● What is expected
Your answer must consist of exactly the lines below, starting with the line with "The width and height of the screenshot is (867, 488)." and going on through the line with "This screenshot has width=824, height=625.", and nothing else.

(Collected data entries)
------------------------------------------------------------

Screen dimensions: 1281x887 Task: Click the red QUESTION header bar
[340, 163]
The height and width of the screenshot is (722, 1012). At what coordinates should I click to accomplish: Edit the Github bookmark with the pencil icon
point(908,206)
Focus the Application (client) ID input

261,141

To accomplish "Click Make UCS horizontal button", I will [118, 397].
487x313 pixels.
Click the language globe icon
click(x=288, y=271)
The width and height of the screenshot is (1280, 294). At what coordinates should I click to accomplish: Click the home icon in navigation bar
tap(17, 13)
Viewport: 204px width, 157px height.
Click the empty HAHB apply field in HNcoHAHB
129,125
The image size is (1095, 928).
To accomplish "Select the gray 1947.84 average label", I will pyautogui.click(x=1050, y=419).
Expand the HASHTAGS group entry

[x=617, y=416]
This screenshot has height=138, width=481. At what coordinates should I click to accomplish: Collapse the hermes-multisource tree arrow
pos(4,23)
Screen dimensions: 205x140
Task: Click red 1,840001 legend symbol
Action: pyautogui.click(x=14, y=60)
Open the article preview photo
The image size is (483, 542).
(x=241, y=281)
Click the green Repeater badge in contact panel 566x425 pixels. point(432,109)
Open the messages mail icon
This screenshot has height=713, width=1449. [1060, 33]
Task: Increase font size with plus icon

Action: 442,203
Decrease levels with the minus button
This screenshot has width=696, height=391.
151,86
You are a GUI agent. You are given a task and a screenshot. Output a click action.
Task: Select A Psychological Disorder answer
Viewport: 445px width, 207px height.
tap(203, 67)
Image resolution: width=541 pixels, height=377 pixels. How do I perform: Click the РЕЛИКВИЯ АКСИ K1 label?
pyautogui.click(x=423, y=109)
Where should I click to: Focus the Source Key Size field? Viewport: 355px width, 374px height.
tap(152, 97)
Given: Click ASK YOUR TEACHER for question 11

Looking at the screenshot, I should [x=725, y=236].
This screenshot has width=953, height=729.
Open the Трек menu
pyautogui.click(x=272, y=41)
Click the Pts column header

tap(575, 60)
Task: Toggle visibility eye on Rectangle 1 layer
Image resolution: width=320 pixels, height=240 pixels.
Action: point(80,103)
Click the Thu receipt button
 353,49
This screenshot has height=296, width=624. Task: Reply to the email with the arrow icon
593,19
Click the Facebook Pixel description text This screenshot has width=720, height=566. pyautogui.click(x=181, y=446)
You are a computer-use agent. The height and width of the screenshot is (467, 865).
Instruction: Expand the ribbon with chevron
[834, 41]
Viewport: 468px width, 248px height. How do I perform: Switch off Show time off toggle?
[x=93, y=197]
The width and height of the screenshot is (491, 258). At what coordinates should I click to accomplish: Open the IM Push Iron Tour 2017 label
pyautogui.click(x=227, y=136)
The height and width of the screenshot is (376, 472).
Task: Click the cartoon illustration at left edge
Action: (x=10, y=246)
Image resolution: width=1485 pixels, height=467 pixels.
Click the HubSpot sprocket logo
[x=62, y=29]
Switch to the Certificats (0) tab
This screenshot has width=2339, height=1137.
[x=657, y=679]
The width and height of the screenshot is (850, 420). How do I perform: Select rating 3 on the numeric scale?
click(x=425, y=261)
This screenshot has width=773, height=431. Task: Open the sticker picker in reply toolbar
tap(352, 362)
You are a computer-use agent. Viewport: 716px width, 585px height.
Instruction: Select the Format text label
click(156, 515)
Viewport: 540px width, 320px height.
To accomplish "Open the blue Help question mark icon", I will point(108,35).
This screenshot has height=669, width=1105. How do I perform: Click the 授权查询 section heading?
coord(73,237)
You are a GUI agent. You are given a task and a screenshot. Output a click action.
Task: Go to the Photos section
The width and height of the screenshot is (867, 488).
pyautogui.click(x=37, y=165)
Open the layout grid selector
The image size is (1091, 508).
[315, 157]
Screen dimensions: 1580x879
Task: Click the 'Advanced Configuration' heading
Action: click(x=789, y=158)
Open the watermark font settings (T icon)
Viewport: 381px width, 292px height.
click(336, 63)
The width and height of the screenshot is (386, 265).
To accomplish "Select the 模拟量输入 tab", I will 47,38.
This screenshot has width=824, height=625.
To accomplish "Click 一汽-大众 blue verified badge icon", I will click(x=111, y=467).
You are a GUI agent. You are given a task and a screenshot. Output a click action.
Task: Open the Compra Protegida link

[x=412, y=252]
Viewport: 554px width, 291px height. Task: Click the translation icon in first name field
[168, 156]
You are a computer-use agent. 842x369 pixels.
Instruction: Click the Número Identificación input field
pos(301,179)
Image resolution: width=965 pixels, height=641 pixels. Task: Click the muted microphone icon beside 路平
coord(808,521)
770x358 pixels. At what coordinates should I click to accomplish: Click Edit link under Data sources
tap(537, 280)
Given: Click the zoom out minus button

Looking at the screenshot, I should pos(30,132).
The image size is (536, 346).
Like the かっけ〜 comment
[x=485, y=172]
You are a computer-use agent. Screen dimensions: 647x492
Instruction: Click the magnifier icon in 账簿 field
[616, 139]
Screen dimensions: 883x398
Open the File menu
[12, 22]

------------------------------------------------------------

● Task solution
The width and height of the screenshot is (867, 488).
pyautogui.click(x=37, y=165)
Open the layout grid selector
The image size is (1091, 508).
[315, 157]
Screen dimensions: 1580x879
Task: Click the 'Advanced Configuration' heading
Action: click(x=789, y=158)
Open the watermark font settings (T icon)
Viewport: 381px width, 292px height.
click(336, 63)
The width and height of the screenshot is (386, 265).
To accomplish "Select the 模拟量输入 tab", I will 47,38.
This screenshot has width=824, height=625.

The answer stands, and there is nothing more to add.